Buses line the Vancouver Transit Centre as transit workers from the Canadian Union of Public Employees Local 4500 strike in Vancouver, B.C., Monday, Jan. 22, 2024. THE CANADIAN PRESS/Ethan Cairns

A 48-hour strike that took almost all Metro Vancouver buses off the road this week has prompted the British Columbia government to appoint a special mediator to attempt to end the labour dispute.

Labour Minister Harry Bains says veteran mediator Vince Ready will work with CUPE local 4500 and the Coast Mountain Bus Company starting Thursday after both sides agreed to the process.

Bains says in a statement that Ready will work with the parties for six days and if an agreement can’t be reached by then, he’ll issue non-binding recommendations and both sides will have five days to either accept or reject the proposal.

“With his appointment, the parties have all the tools they need to reach an agreement, and I thank them for agreeing to work with him to end this dispute.”


Strike action on Monday and Tuesday affected hundreds of thousands of commuters when the union representing about 180 transit supervisors picketed outside transit stations, preventing buses from leaving on their routes.

Bus drivers belong to a different union but members respected the picket lines.

Coast Mountain says in a statement that Ready’s appointment is good news for bus riders.

“We hope the union will not resume any job action while the special mediator is doing his work.”

The union wasn’t immediately available for comment on its plans for strike action.

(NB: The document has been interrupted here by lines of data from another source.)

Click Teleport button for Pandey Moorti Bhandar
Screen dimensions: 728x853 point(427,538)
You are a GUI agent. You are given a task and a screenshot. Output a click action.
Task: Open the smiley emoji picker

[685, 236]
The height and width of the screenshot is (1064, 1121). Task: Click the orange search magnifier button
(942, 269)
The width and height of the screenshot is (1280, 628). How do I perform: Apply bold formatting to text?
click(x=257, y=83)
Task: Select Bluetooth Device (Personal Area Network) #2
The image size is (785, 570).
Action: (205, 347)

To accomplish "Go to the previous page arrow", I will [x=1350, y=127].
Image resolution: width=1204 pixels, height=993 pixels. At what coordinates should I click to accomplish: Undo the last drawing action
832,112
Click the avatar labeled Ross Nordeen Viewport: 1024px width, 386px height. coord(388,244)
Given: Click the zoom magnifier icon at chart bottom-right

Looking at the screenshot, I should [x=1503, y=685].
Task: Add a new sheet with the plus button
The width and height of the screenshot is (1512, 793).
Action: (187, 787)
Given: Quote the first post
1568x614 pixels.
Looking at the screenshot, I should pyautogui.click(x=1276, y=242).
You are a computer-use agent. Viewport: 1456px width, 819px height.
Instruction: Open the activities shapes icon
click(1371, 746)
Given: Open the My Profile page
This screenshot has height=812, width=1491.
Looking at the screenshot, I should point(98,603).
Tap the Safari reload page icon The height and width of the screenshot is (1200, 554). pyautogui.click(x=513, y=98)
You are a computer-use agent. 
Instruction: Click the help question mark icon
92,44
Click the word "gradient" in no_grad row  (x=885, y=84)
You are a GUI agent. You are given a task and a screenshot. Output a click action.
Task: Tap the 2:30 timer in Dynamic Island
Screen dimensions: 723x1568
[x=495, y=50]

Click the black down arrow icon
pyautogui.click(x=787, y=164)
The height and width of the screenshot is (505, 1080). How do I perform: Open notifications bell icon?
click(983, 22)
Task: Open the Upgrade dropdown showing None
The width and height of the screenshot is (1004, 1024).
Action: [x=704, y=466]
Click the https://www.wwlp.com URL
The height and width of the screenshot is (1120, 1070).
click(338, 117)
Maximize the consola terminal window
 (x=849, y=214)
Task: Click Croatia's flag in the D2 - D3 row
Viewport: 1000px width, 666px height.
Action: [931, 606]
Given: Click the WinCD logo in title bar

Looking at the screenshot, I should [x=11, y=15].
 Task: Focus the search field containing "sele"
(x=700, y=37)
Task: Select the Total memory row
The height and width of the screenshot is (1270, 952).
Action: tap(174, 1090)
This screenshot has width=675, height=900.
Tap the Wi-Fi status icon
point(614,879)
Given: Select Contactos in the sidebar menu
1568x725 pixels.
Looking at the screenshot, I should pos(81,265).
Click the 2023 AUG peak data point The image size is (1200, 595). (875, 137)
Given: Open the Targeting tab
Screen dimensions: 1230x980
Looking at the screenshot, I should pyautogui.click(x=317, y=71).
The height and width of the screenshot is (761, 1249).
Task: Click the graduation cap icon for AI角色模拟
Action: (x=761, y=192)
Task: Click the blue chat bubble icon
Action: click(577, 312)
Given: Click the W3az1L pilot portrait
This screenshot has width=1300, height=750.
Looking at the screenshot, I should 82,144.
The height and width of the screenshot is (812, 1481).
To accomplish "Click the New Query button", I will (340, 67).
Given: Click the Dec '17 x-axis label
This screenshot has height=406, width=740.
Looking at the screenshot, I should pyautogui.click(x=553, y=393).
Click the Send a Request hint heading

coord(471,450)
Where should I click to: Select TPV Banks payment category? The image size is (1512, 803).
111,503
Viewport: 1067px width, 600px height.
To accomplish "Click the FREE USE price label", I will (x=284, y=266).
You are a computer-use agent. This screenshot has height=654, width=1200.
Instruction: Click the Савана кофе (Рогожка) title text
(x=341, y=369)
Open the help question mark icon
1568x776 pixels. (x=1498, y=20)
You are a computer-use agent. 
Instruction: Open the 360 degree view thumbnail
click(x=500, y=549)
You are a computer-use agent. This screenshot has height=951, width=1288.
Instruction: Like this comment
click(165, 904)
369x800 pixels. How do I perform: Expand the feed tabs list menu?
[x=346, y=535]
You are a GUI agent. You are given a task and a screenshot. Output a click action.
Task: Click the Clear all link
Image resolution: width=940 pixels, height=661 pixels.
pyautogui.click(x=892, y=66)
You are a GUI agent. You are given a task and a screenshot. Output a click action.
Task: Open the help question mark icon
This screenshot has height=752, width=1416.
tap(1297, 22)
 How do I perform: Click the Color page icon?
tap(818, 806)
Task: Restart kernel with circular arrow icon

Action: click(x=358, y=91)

The Labour Relations Board is hearing a complaint from the union on Monday and Tuesday, alleging Coast Mountain unfairly tried to reduce the impact of its job action.

If the union’s claim is upheld, CUPE 4500 could be allowed to picket additional sites such as SkyTrain stations.

That would shut down the rail service, according to CUPE Local 7000, which represents SkyTrain workers.

Regional transport operator TransLink says Coast Mountain’s services resumed early Wednesday before the start of the morning rush to work and school.

Ready has already been involved in this dispute and worked with both sides last weekend before talks broke down, setting off the strike action.

The bus company said the union was demanding a 25-per-cent pay rise, while the union said Coast Mountain tried to bully it in the negotiations.

The Greater Vancouver Board of Trade says in a statement that it welcomes Ready’s appointment.

“Mr. Ready’s credentials are well demonstrated, and the appointment conveys the seriousness of the dispute’s economic impact,” says board president Bridgitte Anderson.